The behaving during translation part of the ISO C++ quote in @StoryTeller's answer is similar to language used in the ISO C standard. C doesn't include templates or constexpr mandatory eval at compile time.

But fun fact: ISO C says in a note that if translation is terminated, it must be with a diagnostic message. Or "behaving during translation ... in a documented manner". I don't think "ignoring the situation completely" could be read as including stopping translation.

Old answer, written before I learned about translation-time UB. It's true for runtime-UB, though, and thus potentially still useful.

There's no such thing as UB that happens at compile time. It can be visible to the compiler along a certain path of execution, but in C++ terms it hasn't happened until execution reaches that path of execution through a function.
========================
**What you need to do**
Quote every sentence in the excerpt on undefined behavior that contains the word "translation", either alone or as part of a hyphenated compound.
========================
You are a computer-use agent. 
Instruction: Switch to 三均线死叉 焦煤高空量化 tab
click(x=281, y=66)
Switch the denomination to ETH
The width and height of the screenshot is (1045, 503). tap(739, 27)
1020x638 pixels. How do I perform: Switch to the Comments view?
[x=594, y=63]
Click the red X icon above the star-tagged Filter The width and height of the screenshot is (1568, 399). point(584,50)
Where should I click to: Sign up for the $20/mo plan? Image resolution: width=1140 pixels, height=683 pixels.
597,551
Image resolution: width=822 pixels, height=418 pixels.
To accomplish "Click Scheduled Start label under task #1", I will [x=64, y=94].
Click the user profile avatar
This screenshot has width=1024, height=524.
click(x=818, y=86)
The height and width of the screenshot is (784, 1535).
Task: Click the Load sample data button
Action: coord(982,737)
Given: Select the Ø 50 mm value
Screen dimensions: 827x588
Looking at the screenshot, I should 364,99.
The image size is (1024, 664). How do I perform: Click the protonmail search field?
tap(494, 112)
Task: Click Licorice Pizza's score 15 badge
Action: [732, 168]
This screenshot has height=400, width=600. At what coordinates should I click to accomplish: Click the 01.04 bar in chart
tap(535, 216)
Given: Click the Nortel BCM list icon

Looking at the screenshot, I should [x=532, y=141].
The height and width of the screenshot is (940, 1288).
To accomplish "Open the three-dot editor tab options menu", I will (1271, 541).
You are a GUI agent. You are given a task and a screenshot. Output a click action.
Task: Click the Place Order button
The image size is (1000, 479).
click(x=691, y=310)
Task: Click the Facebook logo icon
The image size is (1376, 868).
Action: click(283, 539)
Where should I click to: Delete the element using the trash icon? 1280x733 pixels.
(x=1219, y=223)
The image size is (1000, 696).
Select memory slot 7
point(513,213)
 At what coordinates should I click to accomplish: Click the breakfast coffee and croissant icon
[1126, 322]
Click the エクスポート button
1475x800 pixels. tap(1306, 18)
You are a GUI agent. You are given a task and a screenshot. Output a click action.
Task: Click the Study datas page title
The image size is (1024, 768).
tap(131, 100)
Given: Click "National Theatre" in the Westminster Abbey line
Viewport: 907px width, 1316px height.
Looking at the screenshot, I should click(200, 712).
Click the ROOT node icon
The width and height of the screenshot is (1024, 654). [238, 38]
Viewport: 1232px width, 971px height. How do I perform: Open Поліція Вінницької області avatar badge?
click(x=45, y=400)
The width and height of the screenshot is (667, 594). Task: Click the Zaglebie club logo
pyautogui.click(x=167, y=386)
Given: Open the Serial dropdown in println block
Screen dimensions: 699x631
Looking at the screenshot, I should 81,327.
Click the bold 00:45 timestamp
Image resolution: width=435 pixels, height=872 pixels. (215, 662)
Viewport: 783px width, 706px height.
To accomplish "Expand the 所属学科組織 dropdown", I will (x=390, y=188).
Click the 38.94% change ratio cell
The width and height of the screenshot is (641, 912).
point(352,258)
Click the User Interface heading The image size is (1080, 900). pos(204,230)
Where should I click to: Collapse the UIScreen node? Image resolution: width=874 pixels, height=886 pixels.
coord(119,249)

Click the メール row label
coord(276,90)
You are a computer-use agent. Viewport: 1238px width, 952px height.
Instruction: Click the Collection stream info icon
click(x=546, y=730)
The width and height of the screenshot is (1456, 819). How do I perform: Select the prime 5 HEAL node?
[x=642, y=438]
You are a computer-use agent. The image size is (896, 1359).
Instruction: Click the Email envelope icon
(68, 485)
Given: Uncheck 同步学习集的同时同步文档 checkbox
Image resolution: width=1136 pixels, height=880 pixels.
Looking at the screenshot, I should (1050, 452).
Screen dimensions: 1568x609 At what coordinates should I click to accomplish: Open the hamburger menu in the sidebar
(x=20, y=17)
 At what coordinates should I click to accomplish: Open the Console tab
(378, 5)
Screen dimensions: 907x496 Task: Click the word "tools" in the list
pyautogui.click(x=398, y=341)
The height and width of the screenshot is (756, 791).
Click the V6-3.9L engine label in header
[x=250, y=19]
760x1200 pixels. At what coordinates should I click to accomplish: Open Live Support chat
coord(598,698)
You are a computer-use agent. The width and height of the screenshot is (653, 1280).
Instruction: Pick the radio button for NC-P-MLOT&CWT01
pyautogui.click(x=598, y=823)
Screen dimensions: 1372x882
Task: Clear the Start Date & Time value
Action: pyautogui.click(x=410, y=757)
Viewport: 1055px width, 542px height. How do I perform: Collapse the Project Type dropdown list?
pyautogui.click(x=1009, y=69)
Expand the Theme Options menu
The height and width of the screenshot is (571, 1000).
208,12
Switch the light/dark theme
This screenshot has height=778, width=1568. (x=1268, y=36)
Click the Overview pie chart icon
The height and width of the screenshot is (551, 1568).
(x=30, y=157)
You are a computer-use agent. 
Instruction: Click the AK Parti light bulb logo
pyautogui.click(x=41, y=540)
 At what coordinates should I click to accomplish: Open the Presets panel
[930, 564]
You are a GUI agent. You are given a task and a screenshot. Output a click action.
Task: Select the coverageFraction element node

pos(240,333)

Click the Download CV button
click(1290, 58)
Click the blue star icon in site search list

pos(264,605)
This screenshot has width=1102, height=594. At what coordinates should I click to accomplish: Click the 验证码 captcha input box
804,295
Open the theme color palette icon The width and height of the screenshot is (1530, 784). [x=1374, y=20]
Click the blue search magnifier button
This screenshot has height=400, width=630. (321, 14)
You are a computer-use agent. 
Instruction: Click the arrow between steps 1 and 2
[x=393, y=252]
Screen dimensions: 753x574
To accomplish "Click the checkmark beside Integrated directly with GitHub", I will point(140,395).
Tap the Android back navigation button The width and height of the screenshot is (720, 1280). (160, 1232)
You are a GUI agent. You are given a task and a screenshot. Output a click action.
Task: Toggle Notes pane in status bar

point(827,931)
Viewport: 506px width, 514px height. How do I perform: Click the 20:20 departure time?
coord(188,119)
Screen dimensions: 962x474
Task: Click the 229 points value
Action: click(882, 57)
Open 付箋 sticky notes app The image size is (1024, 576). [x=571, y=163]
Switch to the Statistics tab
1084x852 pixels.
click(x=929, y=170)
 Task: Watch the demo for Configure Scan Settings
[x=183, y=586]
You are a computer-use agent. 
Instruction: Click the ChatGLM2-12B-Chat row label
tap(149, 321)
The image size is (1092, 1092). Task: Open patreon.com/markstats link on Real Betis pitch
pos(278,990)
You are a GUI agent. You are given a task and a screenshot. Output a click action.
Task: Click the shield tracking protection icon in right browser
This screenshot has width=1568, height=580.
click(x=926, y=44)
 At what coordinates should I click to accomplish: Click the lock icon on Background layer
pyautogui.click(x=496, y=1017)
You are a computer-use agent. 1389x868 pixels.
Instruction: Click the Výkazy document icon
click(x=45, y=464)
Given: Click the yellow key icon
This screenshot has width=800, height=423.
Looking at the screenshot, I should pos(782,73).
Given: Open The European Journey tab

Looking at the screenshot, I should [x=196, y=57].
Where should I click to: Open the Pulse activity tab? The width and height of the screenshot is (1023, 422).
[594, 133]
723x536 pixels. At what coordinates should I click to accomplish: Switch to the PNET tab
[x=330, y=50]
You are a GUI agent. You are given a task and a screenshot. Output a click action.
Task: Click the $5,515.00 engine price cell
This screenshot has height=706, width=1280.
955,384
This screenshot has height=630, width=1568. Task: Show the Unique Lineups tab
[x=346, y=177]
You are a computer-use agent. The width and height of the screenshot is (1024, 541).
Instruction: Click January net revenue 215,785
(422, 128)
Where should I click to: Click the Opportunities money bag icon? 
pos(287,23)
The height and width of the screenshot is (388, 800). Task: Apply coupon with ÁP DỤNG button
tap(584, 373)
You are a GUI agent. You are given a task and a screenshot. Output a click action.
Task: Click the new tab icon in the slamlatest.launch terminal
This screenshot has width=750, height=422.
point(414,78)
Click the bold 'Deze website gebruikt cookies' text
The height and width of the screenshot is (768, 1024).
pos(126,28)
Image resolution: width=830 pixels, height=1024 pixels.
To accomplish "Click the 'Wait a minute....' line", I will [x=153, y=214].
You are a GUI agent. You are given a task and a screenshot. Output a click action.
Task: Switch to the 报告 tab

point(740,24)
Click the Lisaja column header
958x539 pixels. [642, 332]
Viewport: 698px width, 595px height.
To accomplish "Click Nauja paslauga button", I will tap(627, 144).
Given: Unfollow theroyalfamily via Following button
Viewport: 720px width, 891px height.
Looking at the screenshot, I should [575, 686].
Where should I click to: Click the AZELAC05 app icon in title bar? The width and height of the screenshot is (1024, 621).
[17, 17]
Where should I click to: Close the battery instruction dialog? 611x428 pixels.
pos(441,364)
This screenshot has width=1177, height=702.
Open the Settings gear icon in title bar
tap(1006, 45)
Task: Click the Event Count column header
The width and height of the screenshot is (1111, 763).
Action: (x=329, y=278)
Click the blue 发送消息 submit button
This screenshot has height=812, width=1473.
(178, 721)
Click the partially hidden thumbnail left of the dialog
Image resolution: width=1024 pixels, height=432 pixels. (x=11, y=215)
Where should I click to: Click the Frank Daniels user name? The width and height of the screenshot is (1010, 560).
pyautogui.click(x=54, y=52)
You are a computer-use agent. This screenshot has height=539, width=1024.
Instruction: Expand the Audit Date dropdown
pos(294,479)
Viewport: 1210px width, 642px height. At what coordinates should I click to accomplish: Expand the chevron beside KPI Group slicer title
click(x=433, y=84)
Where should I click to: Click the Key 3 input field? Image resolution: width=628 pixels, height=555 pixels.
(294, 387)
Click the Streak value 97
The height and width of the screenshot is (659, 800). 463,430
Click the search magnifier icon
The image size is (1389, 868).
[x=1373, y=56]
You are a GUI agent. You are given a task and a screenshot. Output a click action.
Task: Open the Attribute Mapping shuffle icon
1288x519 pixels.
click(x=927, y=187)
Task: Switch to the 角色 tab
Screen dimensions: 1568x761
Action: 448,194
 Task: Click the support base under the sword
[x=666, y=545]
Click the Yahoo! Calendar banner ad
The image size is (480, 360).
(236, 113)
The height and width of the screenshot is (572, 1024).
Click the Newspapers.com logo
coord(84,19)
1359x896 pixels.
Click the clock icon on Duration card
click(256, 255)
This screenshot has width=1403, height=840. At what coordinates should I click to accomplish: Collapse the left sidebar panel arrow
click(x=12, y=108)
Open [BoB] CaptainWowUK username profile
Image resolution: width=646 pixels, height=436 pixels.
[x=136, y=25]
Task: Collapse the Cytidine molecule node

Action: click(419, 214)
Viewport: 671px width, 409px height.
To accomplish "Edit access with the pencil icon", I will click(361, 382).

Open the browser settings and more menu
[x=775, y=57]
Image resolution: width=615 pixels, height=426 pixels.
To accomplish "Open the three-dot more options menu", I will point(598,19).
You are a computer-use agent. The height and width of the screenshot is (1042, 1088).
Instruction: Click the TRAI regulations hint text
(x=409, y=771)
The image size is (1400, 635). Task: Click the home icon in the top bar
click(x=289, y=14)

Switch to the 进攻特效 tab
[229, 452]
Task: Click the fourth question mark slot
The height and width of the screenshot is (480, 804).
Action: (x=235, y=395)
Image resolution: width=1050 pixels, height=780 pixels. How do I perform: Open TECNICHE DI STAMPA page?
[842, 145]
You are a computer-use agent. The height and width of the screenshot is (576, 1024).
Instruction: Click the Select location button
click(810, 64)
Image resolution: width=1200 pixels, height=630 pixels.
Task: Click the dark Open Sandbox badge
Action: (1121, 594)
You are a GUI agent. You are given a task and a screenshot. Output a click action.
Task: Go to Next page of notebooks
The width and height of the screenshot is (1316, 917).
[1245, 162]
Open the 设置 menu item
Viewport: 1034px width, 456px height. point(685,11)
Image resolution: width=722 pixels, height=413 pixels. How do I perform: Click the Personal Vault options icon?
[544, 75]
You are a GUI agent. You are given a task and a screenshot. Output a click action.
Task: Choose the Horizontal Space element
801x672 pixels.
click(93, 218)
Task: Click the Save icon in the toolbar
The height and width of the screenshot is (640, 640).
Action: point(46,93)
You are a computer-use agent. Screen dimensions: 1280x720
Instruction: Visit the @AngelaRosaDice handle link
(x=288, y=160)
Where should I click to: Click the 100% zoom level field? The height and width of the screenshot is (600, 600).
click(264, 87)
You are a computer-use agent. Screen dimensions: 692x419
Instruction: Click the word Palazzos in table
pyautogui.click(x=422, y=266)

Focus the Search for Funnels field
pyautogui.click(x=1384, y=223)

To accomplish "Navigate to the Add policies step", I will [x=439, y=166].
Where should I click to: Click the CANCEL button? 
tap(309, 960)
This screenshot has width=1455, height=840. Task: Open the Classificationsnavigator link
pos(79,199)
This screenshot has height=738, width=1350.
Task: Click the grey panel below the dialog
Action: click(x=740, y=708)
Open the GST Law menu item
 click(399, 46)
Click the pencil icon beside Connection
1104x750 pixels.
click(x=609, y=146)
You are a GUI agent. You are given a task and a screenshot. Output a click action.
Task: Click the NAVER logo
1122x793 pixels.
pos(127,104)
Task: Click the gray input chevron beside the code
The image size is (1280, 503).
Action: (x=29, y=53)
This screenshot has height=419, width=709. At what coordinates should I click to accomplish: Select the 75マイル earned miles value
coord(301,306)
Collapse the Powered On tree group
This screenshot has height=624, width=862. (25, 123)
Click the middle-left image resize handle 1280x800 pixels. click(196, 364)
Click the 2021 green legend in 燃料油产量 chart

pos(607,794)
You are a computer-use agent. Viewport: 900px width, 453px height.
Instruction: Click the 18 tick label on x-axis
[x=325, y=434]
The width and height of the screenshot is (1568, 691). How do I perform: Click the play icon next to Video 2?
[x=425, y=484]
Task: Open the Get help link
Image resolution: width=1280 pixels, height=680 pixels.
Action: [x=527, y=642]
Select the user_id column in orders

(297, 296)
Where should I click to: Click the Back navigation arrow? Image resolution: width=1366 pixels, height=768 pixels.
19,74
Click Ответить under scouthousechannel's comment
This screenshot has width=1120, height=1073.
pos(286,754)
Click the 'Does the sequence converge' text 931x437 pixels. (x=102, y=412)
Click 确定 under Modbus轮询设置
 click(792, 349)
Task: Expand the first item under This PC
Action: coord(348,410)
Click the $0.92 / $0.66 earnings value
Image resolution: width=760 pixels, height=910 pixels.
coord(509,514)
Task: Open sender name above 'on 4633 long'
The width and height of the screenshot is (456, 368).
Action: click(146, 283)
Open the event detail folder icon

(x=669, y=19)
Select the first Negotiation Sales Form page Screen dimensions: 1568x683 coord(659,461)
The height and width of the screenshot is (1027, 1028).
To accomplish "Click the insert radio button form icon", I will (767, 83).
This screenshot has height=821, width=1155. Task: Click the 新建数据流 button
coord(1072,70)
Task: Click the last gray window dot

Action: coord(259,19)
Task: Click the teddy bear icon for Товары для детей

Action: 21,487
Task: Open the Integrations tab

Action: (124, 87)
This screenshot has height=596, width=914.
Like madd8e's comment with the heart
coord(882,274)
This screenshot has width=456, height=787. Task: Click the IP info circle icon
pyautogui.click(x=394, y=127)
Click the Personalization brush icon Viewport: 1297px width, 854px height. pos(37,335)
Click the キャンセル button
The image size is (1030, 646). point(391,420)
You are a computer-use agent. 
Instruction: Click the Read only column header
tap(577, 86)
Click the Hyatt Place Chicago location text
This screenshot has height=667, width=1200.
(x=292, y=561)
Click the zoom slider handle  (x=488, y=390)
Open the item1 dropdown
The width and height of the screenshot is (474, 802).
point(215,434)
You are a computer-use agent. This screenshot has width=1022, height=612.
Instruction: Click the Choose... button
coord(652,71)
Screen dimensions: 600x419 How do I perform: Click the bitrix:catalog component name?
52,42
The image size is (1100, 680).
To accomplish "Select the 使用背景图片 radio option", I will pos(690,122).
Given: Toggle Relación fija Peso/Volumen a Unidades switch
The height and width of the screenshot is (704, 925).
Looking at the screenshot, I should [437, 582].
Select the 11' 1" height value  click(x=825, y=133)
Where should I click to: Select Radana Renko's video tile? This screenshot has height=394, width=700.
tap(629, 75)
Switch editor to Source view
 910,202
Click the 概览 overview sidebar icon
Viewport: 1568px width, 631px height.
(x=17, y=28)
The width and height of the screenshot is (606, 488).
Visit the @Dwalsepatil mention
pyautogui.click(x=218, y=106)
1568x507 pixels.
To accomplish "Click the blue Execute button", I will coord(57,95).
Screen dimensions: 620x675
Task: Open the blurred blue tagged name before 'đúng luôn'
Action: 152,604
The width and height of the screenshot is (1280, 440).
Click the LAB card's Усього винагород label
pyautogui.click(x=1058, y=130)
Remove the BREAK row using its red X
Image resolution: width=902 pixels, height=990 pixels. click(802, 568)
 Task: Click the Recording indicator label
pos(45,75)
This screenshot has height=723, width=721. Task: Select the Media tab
========================
**Solution to this problem**
- "The behaving during translation part of the ISO C++ quote in @StoryTeller's answer is similar to language used in the ISO C standard."
- "But fun fact: ISO C says in a note that if translation is terminated, it must be with a diagnostic message."
- "Or "behaving during translation ... in a documented manner"."
- "I don't think "ignoring the situation completely" could be read as including stopping translation."
- "Old answer, written before I learned about translation-time UB."